1 lb. chunk of the sharpest cheddar cheese you can find, shredded or cut into small chunks. (I prefer to shred cheese myself, since learning the pre-shredded kind contains the anti-caking agent cellulose, a form of wood fiber! Eww.)
2c. whole wheat flour
1 stick + 2T. unsalted butter
2t. sea salt
2t. garlic powder
2t. onion powder
1/2t. fresh ground black pepper
4T. cold water

Preheat your oven to 350 degrees.
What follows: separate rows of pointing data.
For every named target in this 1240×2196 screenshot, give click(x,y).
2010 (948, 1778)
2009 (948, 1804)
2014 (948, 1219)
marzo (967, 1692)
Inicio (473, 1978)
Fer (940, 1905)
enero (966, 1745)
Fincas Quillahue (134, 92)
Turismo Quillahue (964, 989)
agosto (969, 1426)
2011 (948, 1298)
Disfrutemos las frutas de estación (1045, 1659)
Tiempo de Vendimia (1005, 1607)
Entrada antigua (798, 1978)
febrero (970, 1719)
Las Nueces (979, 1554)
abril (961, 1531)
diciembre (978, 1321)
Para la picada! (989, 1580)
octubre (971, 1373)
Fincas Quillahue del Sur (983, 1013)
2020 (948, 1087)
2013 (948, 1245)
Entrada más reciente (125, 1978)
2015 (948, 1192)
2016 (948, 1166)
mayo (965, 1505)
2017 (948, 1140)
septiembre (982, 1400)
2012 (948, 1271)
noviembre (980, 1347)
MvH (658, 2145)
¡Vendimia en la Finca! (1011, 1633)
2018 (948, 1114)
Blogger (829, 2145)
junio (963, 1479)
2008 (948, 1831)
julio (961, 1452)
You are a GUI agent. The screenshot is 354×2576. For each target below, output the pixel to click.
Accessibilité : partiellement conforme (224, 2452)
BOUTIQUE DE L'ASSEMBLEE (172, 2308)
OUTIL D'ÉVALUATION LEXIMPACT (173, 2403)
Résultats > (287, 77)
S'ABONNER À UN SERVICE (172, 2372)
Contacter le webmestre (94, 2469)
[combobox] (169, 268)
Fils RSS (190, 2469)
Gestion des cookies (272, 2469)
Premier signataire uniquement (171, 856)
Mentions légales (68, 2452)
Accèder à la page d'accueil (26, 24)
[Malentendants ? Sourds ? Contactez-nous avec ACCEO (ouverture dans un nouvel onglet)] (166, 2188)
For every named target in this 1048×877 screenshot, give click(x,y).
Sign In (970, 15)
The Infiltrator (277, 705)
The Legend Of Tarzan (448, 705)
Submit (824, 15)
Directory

Put all ingredients besides the water into your food processor. Combine until mixture resembles coarse sand. Add each tablespoon of water seperately, pulsing between each to combine. I dumped the contents of my Cuisinart onto my wax paper-covered countertop, and smushed it all together to form a log. I then wrapped it up and chilled it for a half hour. After that, I placed it back on the wax paper and carefully rolled it out to about 1/4" thickness. I had a flower shaped cookie cutter from my daughter's first birthday party (it was a springtime garden theme) that I used to cut out the shapes for the crackers. NOTE: On some of them I sliced the petals apart so they almost looked like little fish. I recommend doing that to all of them; the ones I left as whole flowers turned out too big. The amount of baking time is accurate for doing so- 25 minutes on wax paper-covered cookie sheets. When they were done baking, I tranferred the crackers to a wire rack to cool before storing them in a paper bag. The crispier the cracker gets without burning it, the more flavorful it is. I like the way the smaller "petal" crackers bake up versus the whole flower cracker, the bigger ones could have used another five minutes or so in the oven.